Microsoft's Telemetry Additions To Windows 7 and 8 Raise Privacy Concerns

WheezyJoe writes: ghacks and Ars Technica are providing more detail about Windows 10's telemetry and "privacy invasion" features being backported to Windows 7 and 8. The articles list and explain some of the involved updates by number (e.g., KB3068708, KB3022345, KB3075249, and KB3080149). The Ars article says the Windows firewall can block the traffic just fine, and the service sending the telemetry can be disabled. "Additionally, most or all of the traffic appears to be contingent on participating in the CEIP in the first place. If the CEIP is disabled, it appears that little or no traffic gets sent. This may not always have been the case, however; the notes that accompany the 3080149 update say that the amount of network activity when not part of CEIP has been reduced." The ghacks article explains other ways block the unwanted traffic and uninstall the updates.

Telemetry Hack

[smittyoneeach]

Telemetry hack
Like shearing your back
The right suds keep it
From chopping your stack
Burma Shave

Define Your Acronyms

What the hell is CEIP? Editors, define your acronyms the first time they're used, especially if they're not common.

Can Editors Inspect Paragraphs?

Re:Define Your Acronyms

[Stolpskott]

Customer Experience Improvement Program... for those of us used to wading through the pile of sewage that is Windows in a corporate environment, it is well known and enjoyed about as much as annual performance appraisals.

Re:Define Your Acronyms

[srmalloy]

What the hell is CEIP? Editors, define your acronyms the first time they're used, especially if they're not common.

Customer Experience Improvement Program.

Re:Define Your Acronyms

[xxxJonBoyxxx]

>> Editors, define your acronyms the first time they're used, especially if they're not common.

I'm assuming SlashDot's using unpaid high school interns as editors these days, since anyone who's made it through a college-level writing course would know better. Your local town paper wouldn't hire you to write dog-catching interviews if you submitted this crap as an "article."

Re:Define Your Acronyms

[denis-The-menace]

And it's a failure b/c they ignore what people really wanted: the Start Menu.

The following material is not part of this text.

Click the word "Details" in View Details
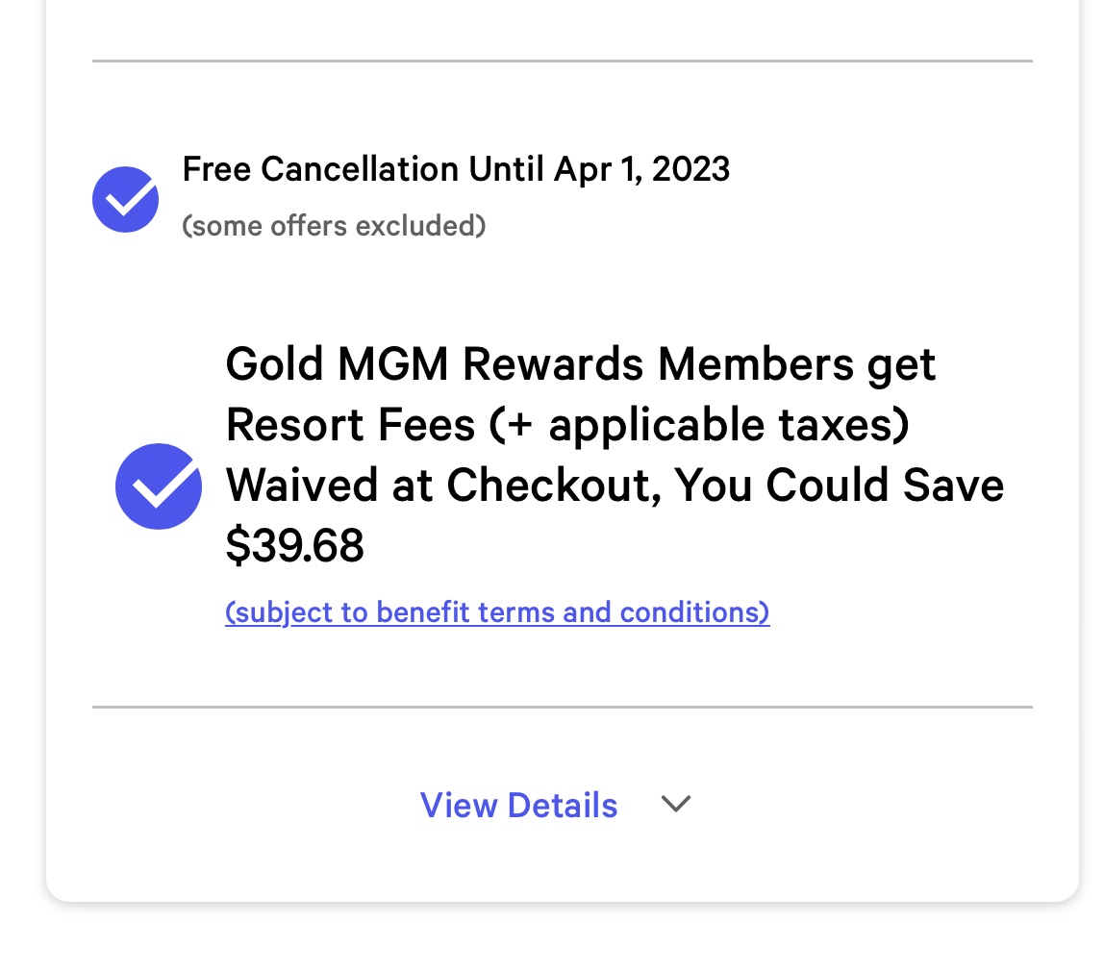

Instead we got the Start List: 100+ icons to scroll through.

Only Santa's list is longer.

Re:Define Your Acronyms

[arglebargle_xiv]

Customer Experience Improvement Program...

It's a Microsoft customer service, in the sense of "the farmer got in a bull to service his cows".

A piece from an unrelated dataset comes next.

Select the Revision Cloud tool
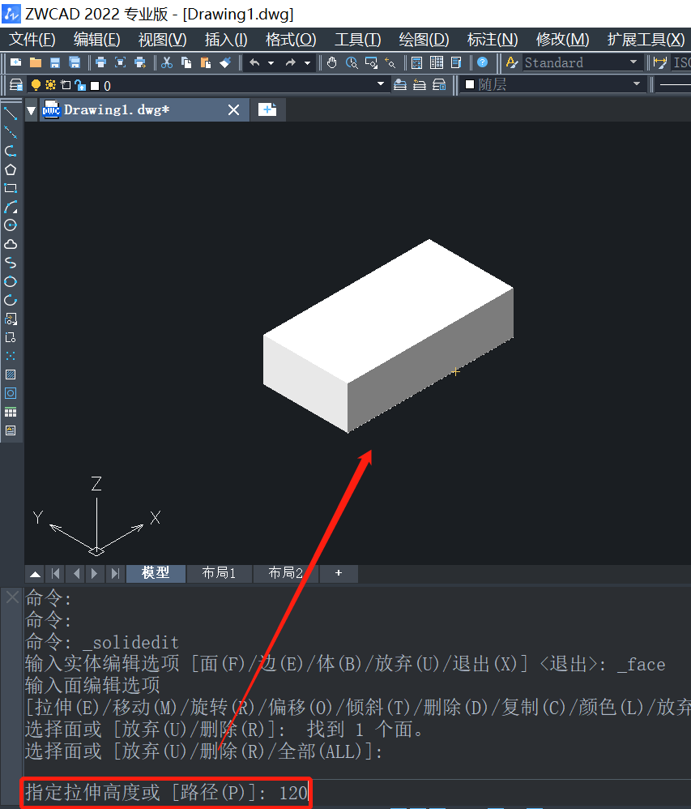pos(11,244)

Sigh, guess no Win boxes in the lab then

[WillAffleckUW]

There are consequences to every action

Re:Sigh, guess no Win boxes in the lab then

The funny part is that there was a man who saw all this coming back in the early 90s who nobody listened to. His name is Richard Stallman.

Stallman warned everyone that proprietary software turns on the user in the end. People are complaining that Windows now sucks, and they have all these expensive (closed source too) tools they depend on for their livelihood that can't run on any platform besides Windows. Well, I guess they're getting what's coming to them. Stallman tried to warn them, but they didn't listen because they wanted stuff to "just work". Well, Stallman's inconvenient truth can no longer be ignored.

So have fun Windows users. I hope that your short term gains were worth not solving the problem in an open, portable, way.

Re:Sigh, guess no Win boxes in the lab then

[chipschap]

they didn't listen because they wanted stuff to "just work".

The further irony is that they didn't even get that much ... what they got was "stuff just works, except when it doesn't."

Now ... before anyone says, "yeah but stuff doesn't 'just work' on Linux either" ---- I know that. But I also know how much I paid for Linux. And if I'm good enough at it, I'm free to "fix stuff" and "make stuff work" I've done so many times. (Sure there are limits, the kernel is not so easy to fix ... but still ... you at least have full source access.)

Re: Sigh, guess no Win boxes in the lab then

[BarbaraHudson]

Microsoft is just helping you put into practice the (your) data wants to be free thing.

Re:Sigh, guess no Win boxes in the lab then

[Forgefather]

The error messages that you send to Microsoft contain a full memory image at the time of the crash, which includes all encryption keys that have not been explicitly zeroed out, and a full image of every other program you have running.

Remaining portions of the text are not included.